Written instruction:
Rewrite each line of the records below as a Markdown table with two columns, Row and Text, numbering the rows and skipping any blank lines. Leave the pictures out of the table.

* begin Input data *

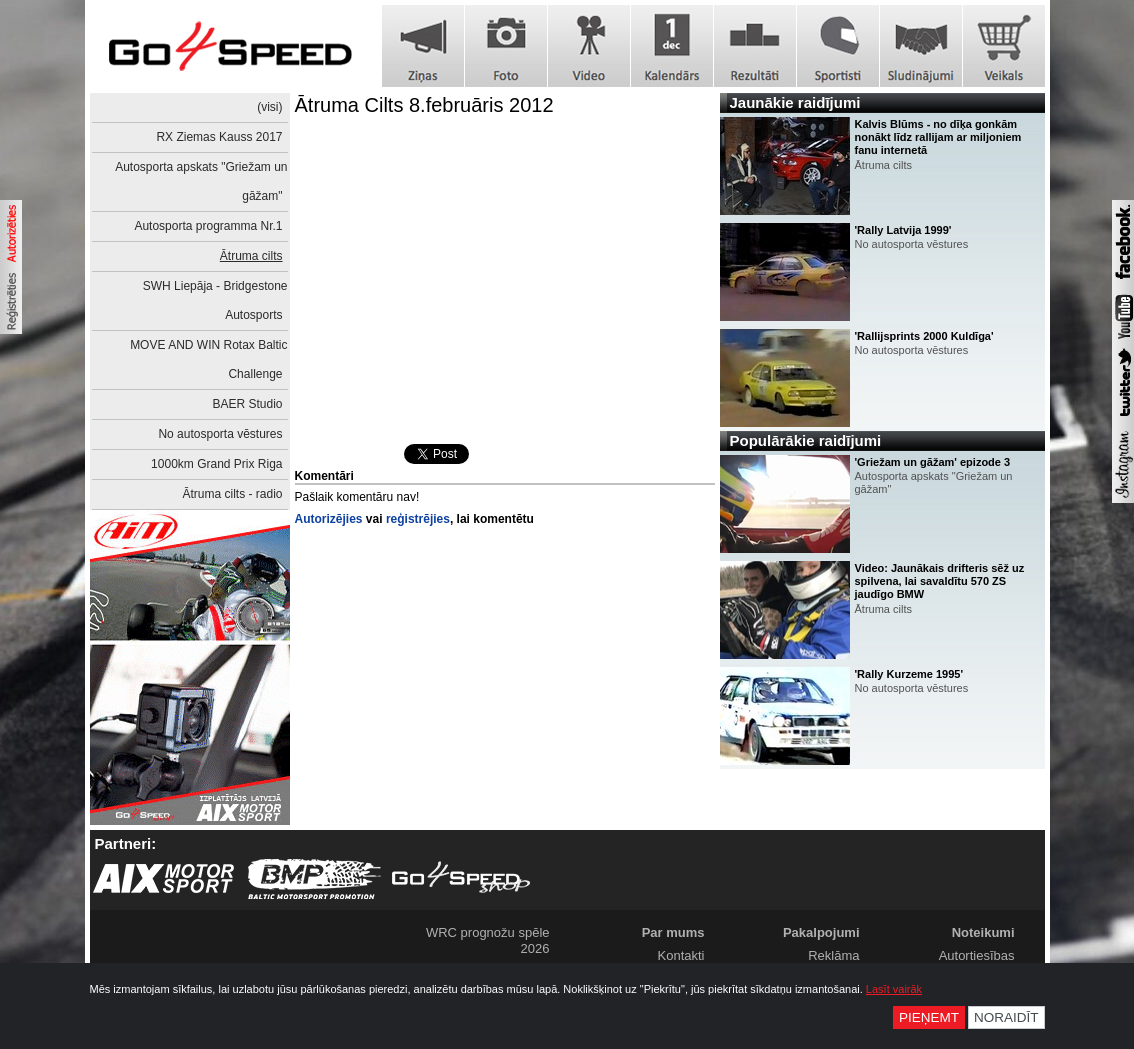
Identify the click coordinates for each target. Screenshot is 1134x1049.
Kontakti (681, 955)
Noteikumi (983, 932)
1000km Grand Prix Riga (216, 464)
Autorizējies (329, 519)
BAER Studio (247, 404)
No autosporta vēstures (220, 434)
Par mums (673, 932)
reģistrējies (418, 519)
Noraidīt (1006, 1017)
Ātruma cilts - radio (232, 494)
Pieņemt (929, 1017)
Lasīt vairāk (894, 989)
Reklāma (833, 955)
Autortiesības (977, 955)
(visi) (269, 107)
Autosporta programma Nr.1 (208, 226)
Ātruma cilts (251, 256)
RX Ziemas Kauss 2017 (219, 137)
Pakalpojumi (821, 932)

* end Input data *

Written answer:
| Row | Text |
|---|---|
| 1 | Identify the click coordinates for each target. Screenshot is 1134x1049. |
| 2 | Kontakti (681, 955) |
| 3 | Noteikumi (983, 932) |
| 4 | 1000km Grand Prix Riga (216, 464) |
| 5 | Autorizējies (329, 519) |
| 6 | BAER Studio (247, 404) |
| 7 | No autosporta vēstures (220, 434) |
| 8 | Par mums (673, 932) |
| 9 | reģistrējies (418, 519) |
| 10 | Noraidīt (1006, 1017) |
| 11 | Ātruma cilts - radio (232, 494) |
| 12 | Pieņemt (929, 1017) |
| 13 | Lasīt vairāk (894, 989) |
| 14 | Reklāma (833, 955) |
| 15 | Autortiesības (977, 955) |
| 16 | (visi) (269, 107) |
| 17 | Autosporta programma Nr.1 (208, 226) |
| 18 | Ātruma cilts (251, 256) |
| 19 | RX Ziemas Kauss 2017 (219, 137) |
| 20 | Pakalpojumi (821, 932) |